There is one ground stated in the manuscript opinion of the Court of Appeals of Maryland, before referred to, in relation to this subject, which it may be proper to notice.
It is there said that, as in case of equitable interests, a court of equity would, after an execution issued and a return showing that there was no available remedy at law, assist the party, by charging the equitable interest; so the court, if applied to for that purpose, would decree a ratification of a sale of such interest, where it had been made by the officer under the execution. Whatever might be the authority of a court of equity on this subject as against Shields himself, it could not be done in this case, because here there are third parties who have, for a valuable consideration, without notice, acquired a previous equitable right, and gotten in, also, the legal estate. So that they stand upon the great principle that they have the prior equity, and that equity fortified by the legal title.

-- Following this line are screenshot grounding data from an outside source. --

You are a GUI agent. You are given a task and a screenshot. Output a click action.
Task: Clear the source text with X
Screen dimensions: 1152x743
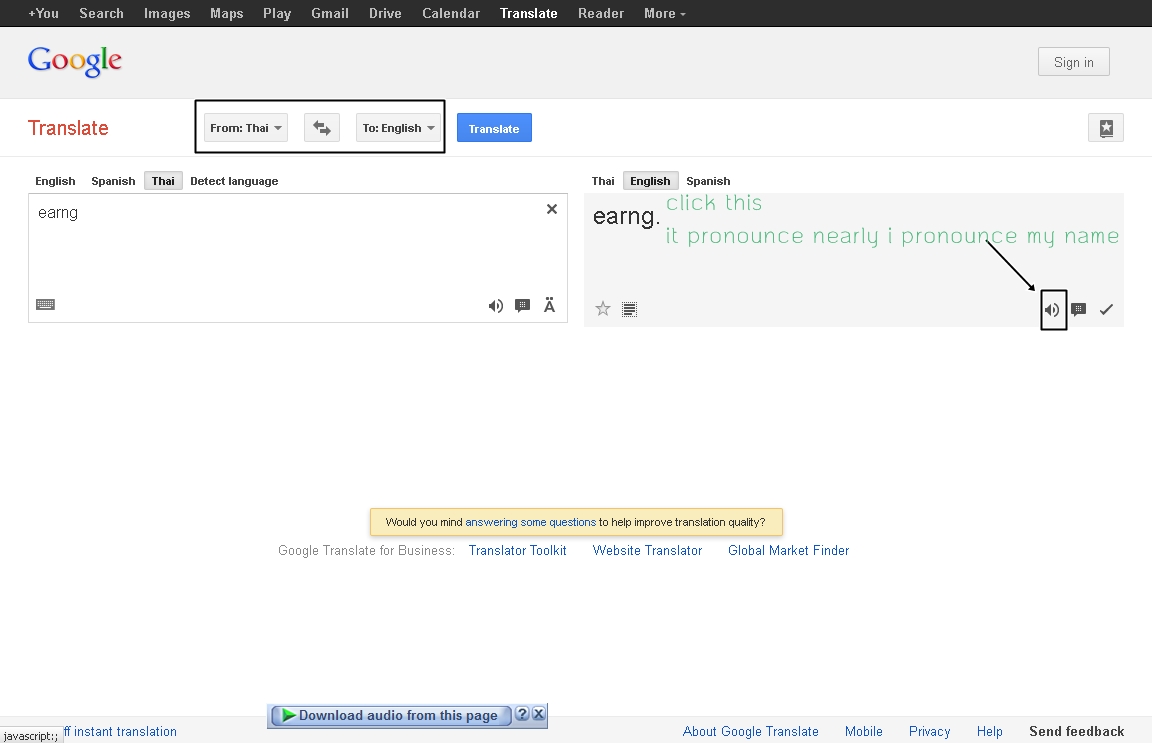click(551, 209)
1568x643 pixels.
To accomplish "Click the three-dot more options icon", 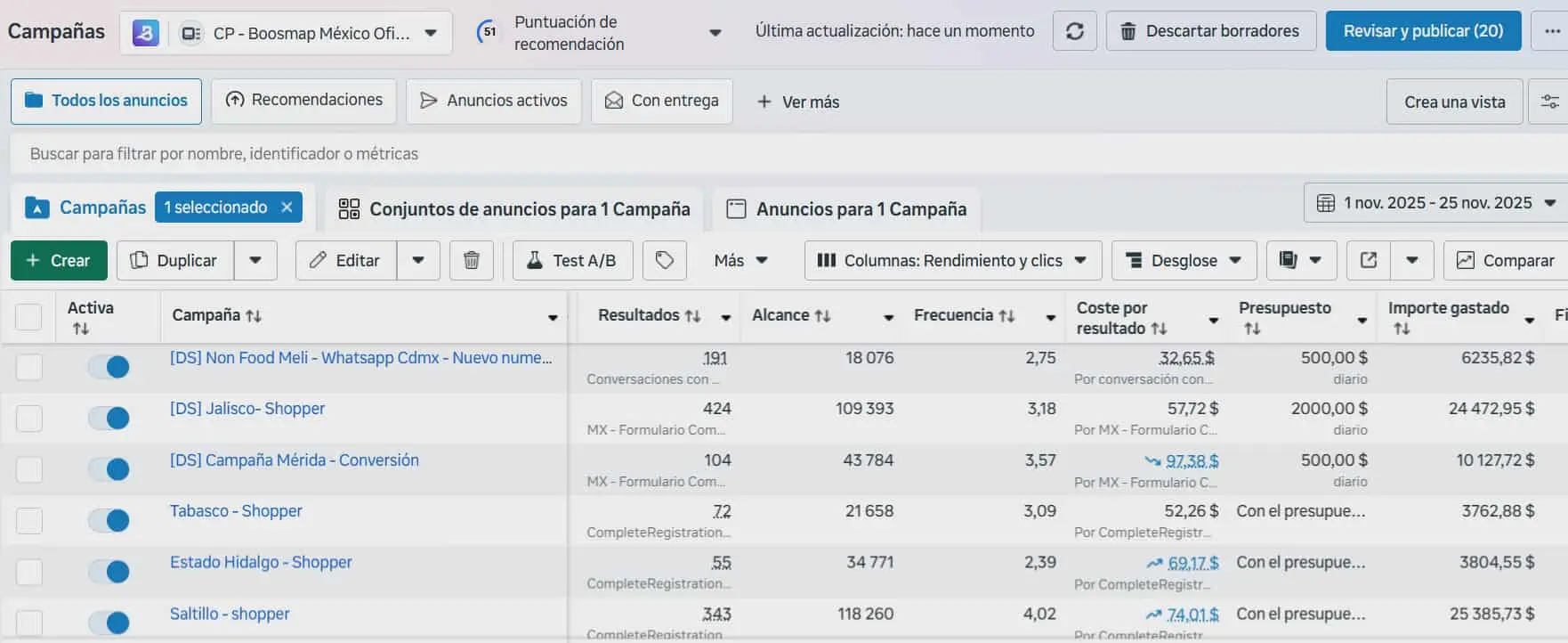I will click(1552, 31).
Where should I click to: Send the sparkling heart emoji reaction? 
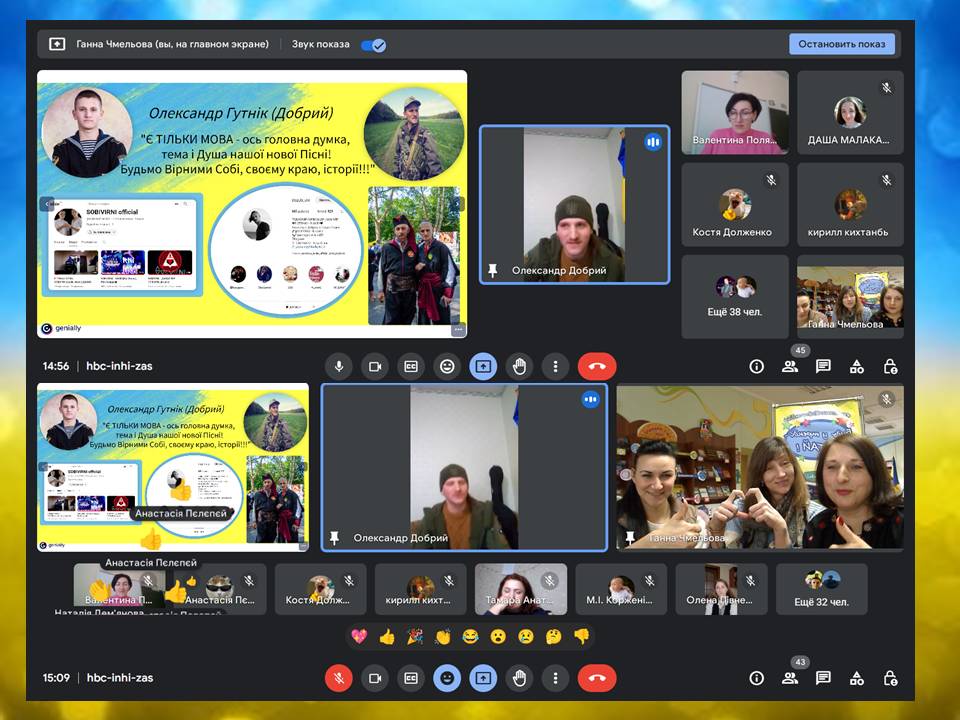(360, 636)
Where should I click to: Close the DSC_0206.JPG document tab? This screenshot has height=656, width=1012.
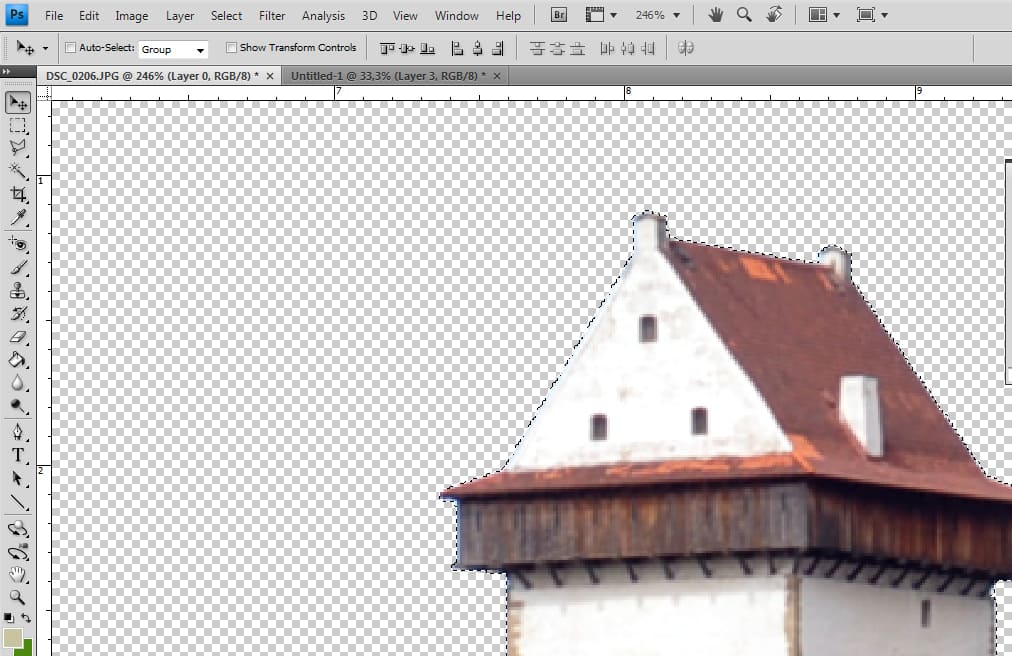click(x=270, y=76)
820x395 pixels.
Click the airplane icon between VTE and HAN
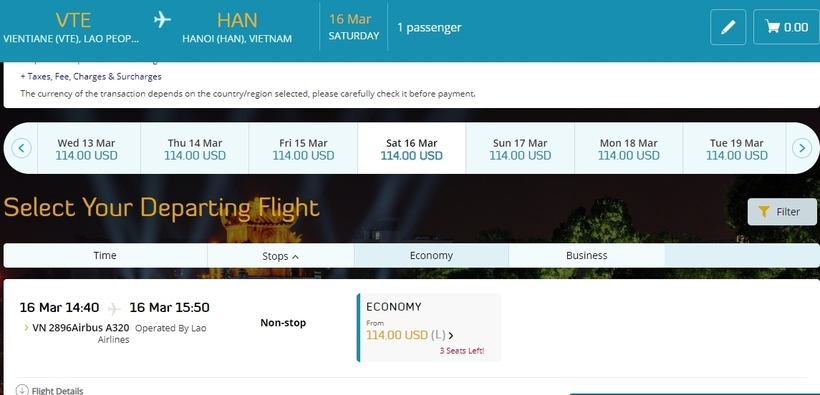pos(163,20)
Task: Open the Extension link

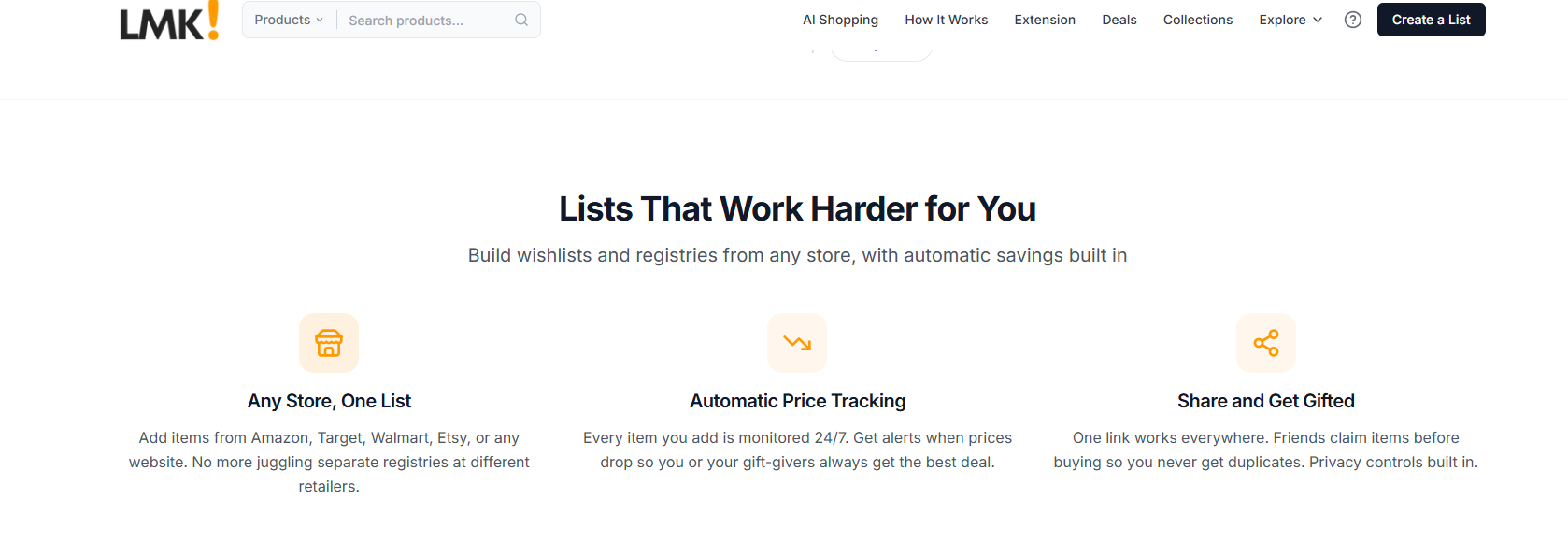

But there is another view of this case, which we will present very briefly, which also brings us to the conclusion that Shields' interest in the lot in question would not have been liable to execution, even if it had not been encumbered by a previous mortgage. And it is this: beyond the mere lease for years, Shields had no interest whatsoever in the lot, but the right to purchase, in case he, by a given time, complied with the particular conditions. Now
this right to purchase, we consider nothing more than a contract by which the party was entitled, if he had elected to have done so, upon certain terms, to secure to himself certain benefits. In other words, at the time of the levy of the appellant's executions, Shields had a conditional right to purchase which in effect was nothing more than a chose in action. We do not think it necessary to refer to authorities to sustain a proposition so well settled, as that an execution of fieri facias cannot be levied on a chose in action.
But even if this could be done, no one could derive a greater benefit under that contract than the party himself, and Shields could not have claimed the benefit of the election given to him to purchase, because it depended, in its very terms, on particular conditions to be performed by him, at a particular time, which were not performed. Upon these grounds, we think that Shields had not such an interest in the lot in question as was liable to execution; that consequently the appellant acquired no right by his purchase, which gives him a stand in a court of equity to ask for the right of redemption or any other relief. The decree of the circuit court is therefore right, and is
Affirmed with costs.
This cause came on to be heard on the transcript of the record from the Circuit Court of the United States for the District of Columbia holden in and for the County of Washington, and was argued by counsel. On consideration whereof, it is adjudged and decreed by this Court that the decree of the said circuit court in this cause be, and the same is hereby, affirmed with costs.